ASB16165, a phosphodiesterase 7A inhibitor, reduces cutaneous TNF-α level and ameliorates skin edema in phorbol ester 12-O-tetradecanoylphorbol-13-acetate-induced skin inflammation model in mice

Abstract Possible role of phosphodiesterase 7A (PDE7A) in skin inflammation was examined using ASB16165, a specific inhibitor for PDE7A. Epicutaneous application of phorbol ester 12-O-tetradecanoylphorbol-13-acetate (TPA) to mouse ear resulted in induction of skin edema, and topical treatment with ASB16165 inhibited the induction of skin edema in a dose-dependent manner. The TPA challenge also increased the level of TNF-α at the application site, and the ASB16165 treatment reduced the TNF-α level in the skin. In addition, ASB16165 suppressed the production of TNF-α by human keratinocytes stimulated in vitro with TPA and calcium ionophore. Forskolin, an activator of adenylyl cyclase, as well as dibutyryl cAMP also showed inhibitory effect on the TNF-α production in the cells, suggesting involvement of cAMP in TNF-α generation. These results demonstrate that PDE7A might regulate TNF-α production in keratinocytes in a cAMP-dependent fashion.
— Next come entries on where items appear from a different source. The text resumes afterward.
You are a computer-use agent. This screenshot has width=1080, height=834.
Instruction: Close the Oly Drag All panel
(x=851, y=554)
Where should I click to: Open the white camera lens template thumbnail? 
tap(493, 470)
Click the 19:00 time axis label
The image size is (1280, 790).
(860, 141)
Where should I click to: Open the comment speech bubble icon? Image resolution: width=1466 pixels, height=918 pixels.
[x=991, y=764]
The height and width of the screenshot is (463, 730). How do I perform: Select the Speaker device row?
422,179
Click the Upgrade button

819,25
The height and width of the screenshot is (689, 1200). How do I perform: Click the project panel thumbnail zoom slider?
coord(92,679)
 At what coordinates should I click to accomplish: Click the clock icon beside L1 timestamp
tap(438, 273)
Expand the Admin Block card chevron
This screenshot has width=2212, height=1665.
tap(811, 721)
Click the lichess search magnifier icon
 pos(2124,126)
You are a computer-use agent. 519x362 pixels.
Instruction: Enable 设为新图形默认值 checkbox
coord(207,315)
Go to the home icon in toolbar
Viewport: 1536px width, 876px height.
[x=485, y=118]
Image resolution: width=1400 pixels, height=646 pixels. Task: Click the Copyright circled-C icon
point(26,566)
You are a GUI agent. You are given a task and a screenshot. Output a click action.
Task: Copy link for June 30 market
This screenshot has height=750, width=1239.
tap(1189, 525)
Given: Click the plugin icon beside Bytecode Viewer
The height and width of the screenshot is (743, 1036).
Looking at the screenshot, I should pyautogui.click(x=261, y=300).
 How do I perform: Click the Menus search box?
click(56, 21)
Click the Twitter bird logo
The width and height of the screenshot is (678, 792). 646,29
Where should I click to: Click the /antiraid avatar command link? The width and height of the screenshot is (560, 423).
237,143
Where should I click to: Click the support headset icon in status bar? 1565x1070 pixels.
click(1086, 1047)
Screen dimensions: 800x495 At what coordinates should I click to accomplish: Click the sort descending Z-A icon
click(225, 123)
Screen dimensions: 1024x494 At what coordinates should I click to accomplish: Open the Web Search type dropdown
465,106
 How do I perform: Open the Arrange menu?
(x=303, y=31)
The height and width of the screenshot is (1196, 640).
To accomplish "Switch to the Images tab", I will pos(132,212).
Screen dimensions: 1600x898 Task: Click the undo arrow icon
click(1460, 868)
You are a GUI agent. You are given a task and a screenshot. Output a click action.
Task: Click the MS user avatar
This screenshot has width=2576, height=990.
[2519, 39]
As immunostaining analysis revealed that PDE7A is expressed in the epidermis and TNF-α is known to contribute to the TPA-induced edema, it is possible that the inhibitory effect of ASB16165 on skin edema in mouse TPA-induced dermatitis model is mediated by suppression of TNF-α production. This is the first report suggesting the association of PDE7A with the function of keratinocytes. ASB16165 will be useful as an agent for skin inflammation in which TNF-α plays a pathogenic role ( e.g. psoriasis).